▶ _Provided records_
======

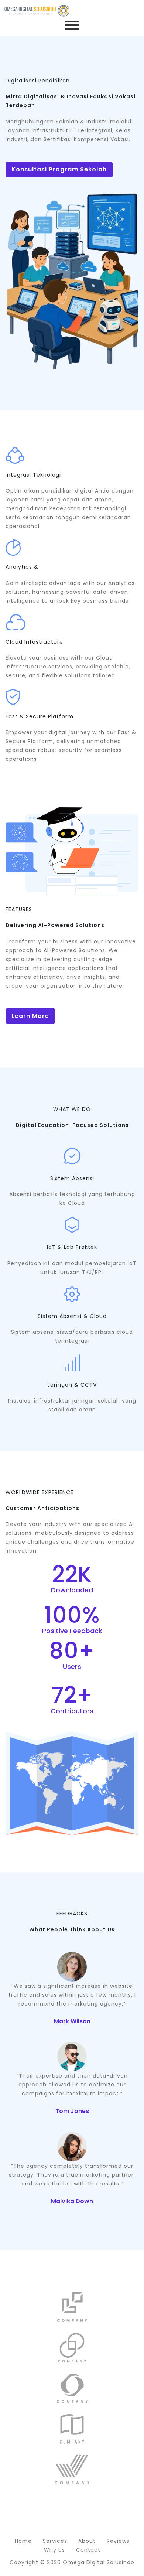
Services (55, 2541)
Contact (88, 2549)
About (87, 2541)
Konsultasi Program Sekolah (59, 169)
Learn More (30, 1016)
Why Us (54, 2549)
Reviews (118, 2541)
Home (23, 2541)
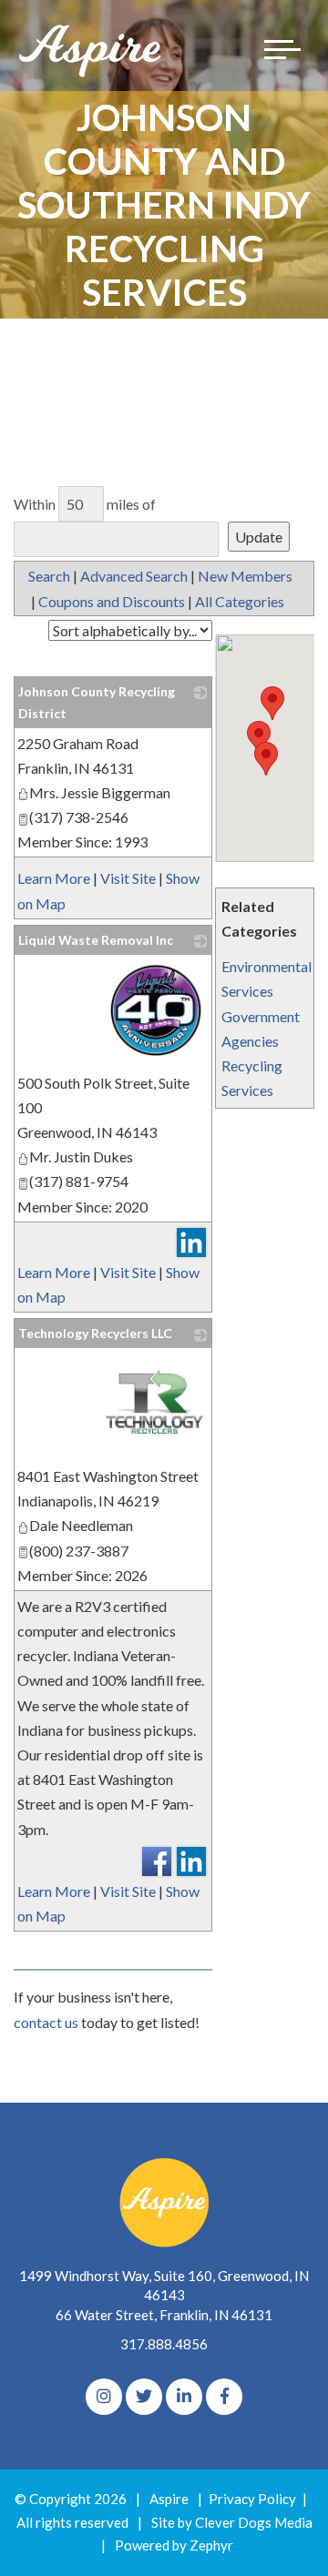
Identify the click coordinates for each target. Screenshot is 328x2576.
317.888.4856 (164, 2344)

======

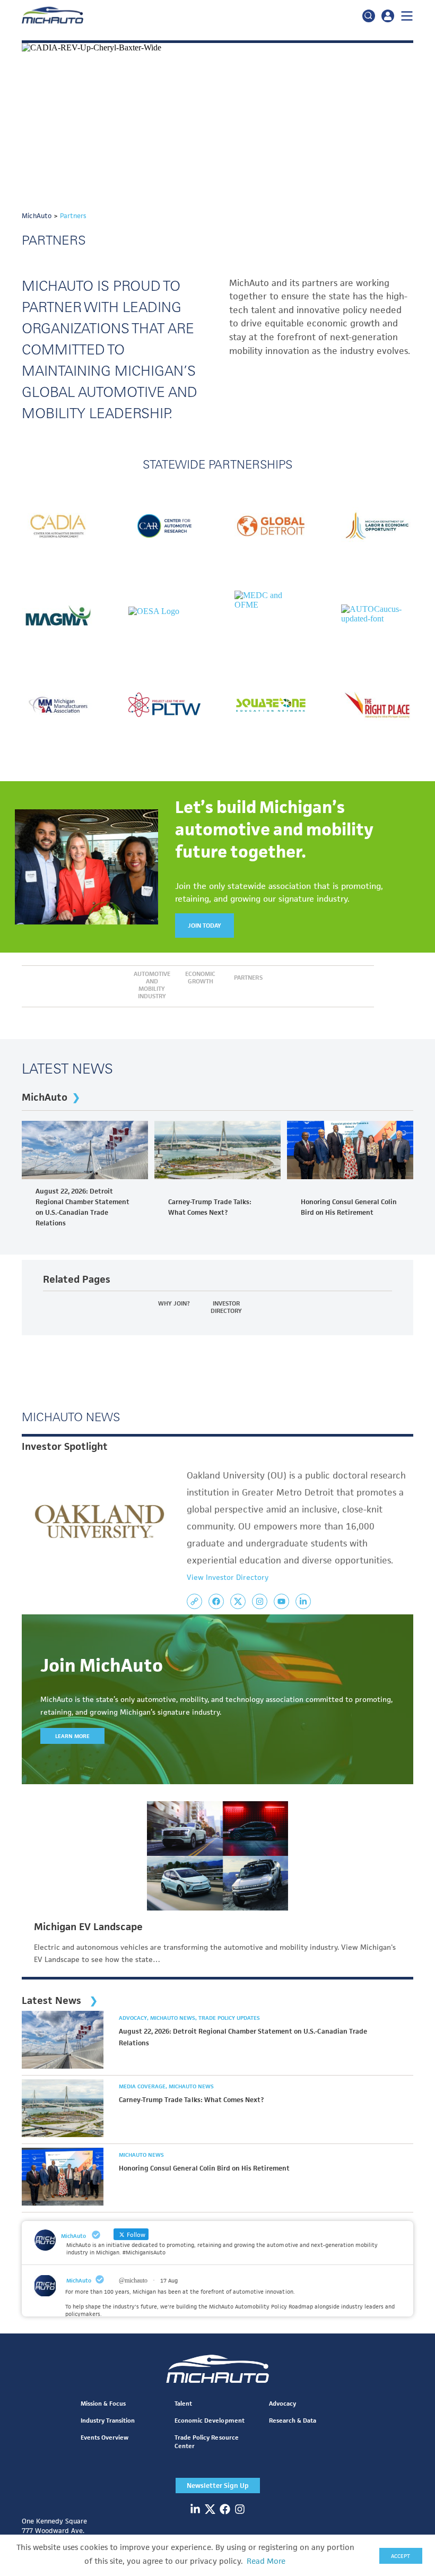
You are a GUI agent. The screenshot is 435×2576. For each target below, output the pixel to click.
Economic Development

======

▶ _Task to carry out_
Your answer should consist of the lines above between those holding "Contact (88, 2549)" and "317.888.4856 (164, 2344)", inclusive, reproduced word for word and without pictures.

▶ _Answer area_
Contact (88, 2549)
About (87, 2541)
Konsultasi Program Sekolah (59, 169)
Learn More (30, 1016)
Why Us (54, 2549)
Reviews (118, 2541)
Home (23, 2541)
Identify the click coordinates for each target. Screenshot is 328x2576.
317.888.4856 (164, 2344)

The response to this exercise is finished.